DatabaseChangeLog.validate fails on restart of new deployment

This week, we've started experiencing an issue in our CI builds where Metabase v1.42.4 (7c3ce2d release-x.42.x) database migration fails on a completely new deployment after restart. It comes up fine the first time, but on the next restart, it fails because a bunch of change set checksums don't match (see below). This is a brand new, empty database that hasn't even had the initial user added. We're using the official Docker image (metabase/metabase-enterprise:v1.42.4) against AWS RDS Aurora PostgreSQL Serverless (10.14). Aside from occasionally bumping the Metabase version, we've been running this configuration successfully for about year.

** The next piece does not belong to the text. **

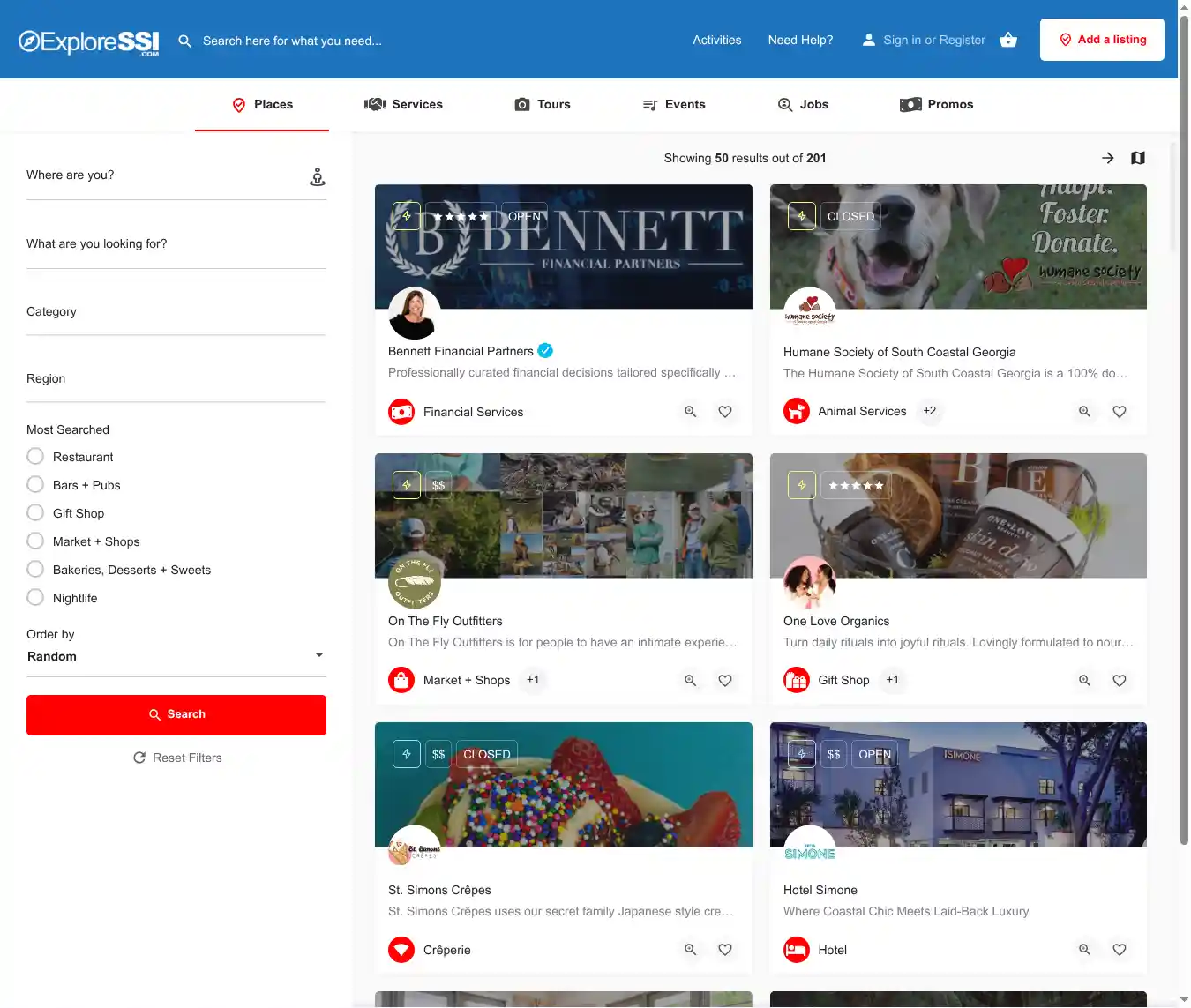Click the Hotel category bed icon
Screen dimensions: 1191x1008
[796, 950]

2022-05-05 03:05:51,430 INFO db.setup :: Successfully verified PostgreSQL 10.14 application database connection. ✅
2022-05-05 03:05:51,431 INFO db.setup :: Running Database Migrations...
2022-05-05 03:05:51,601 INFO db.setup :: Setting up Liquibase...
2022-05-05 03:05:51,721 INFO db.setup :: Liquibase is ready.
2022-05-05 03:05:51,721 INFO db.liquibase :: Checking if Database has unrun migrations...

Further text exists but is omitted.